## PASSAGE GIVEN

begin

When a teacher is actively using state changes in the classroom, time moves quickly, everyone has fun, and the students want to come back because they’ve had a great experience. But before we go into how to make state changes successful in your classroom, let’s talk about what they are.
What is a state change?
The whole idea of a state change is to get kids (or adults) engaged early and keep them engaged throughout your lesson. It’s continually switching the sensory focus from visual to auditory to body kinesthetic and back again. This keeps students’ attention and gives them the opportunity to learn more as they tap into all their senses.
Why do we need state changes?
Some studies have shown that elementary-age children have an attention span during lectures of four to six minutes. Our attention span grows as we get older, but even in adulthood, most of us struggle after 12 minutes.
When I ask teachers if they’ve ever lost students’ attention during an important lesson, they always laugh and say, “Yes!” So in WhyTry trainings, I tell them we’re going to model state changes during the training and move on. Halfway through the day, I stop. “OK,” I’ll say, “I want you to think back on the day so far and point out all the state changes I’ve used.” They’ll be surprised that the day’s already half gone, because I try to switch gears every 8 to 10 minutes to keep the group’s attention.

end

## MATERIAL SUPPLIED
begin

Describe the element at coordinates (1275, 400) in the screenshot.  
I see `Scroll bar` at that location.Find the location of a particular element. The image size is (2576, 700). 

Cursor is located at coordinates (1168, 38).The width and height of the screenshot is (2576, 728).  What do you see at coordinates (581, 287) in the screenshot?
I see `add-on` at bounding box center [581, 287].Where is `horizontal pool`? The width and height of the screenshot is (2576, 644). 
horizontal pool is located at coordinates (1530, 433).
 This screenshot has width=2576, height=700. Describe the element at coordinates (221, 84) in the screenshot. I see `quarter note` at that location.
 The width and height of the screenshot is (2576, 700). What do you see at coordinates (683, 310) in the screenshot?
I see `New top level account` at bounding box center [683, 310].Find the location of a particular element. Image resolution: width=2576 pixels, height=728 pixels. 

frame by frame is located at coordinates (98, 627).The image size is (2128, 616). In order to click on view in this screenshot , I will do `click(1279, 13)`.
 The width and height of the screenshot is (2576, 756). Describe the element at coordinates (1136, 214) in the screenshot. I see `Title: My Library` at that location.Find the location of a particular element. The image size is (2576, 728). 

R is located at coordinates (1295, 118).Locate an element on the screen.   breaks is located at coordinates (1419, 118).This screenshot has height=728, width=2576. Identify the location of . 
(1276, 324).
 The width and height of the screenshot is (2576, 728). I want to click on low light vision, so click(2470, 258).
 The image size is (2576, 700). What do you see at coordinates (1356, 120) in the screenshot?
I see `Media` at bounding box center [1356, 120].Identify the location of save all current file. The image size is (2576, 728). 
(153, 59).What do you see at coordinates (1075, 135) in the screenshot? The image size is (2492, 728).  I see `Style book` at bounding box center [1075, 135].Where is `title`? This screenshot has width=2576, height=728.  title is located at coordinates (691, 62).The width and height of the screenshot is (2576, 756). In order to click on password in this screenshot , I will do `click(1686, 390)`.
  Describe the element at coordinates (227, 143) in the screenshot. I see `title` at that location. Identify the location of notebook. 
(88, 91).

end

## EXERCISE PROMPT
Please continue the passage on classroom state changes from the point where it stops. The items have no connection to the passage on classroom state changes.

## RESULT
How WhyTry makes state changes easier
When you keep WhyTry’s 3 R’s in mind (Relationship, Relevance, and Resilience), state changes start to come naturally. For example, if I’m trying to develop a relationship with my students, I’m going to tell personal stories, engage them in activities that help me get to know them better, and encourage art and journal prompts that help me better understand who they really are. If I want to show them the relevance of what I’m teaching, I’ll use music that can help them make a personal connection to the lesson and show YouTube videos or movie clips that they can relate to. All of these things are state changes, and when we’re constantly engaging them in this way, it builds resiliency.
A few ideas
1. Use good framing.
Make everything you do exciting. Instead of using the boring frame of, “Children, we have an activity now,” engage students in activities by framing them as challenges, experiments, and competitions.
2. Do the unexpected.
When you start to lose students’ attention, do something completely unexpected to wake them up. For example, when I’m teaching the WhyTry lesson “Desire, Time, and Effort,” I’ll say, “OK, we have a personal challenge. We’re going for the world record and we have a maze we’re going to do.” Then I’ll run across the room throwing the papers everywhere and say, “You have 20 seconds! Go!” This simple state change gets them back on track, re-focuses them, and increases heart rate and oxygen flow.
3. Surrender the One-up Relationship.
Sometimes I’ll tell the kids, “Let’s not talk about ‘stuff.’ We talk about ‘stuff’ all the time. Can I just tell you a story about something that happened to me once? We’ll get back to ‘stuff’ later.” I go sit down with them and start talking, and suddenly we’re all just a group of kids. A lot of WhyTry’s “Surrendering the One-up Relationship” strategies are also great state changes.
4. Have them stand up.
A lot of times when I do an activity, I’ll have the students stand up whether or not the activity requires this. By standing up, they’re moving a bit and getting some oxygen flowing. This makes the time pass quickly and helps them focus.
5. Prepare in advance.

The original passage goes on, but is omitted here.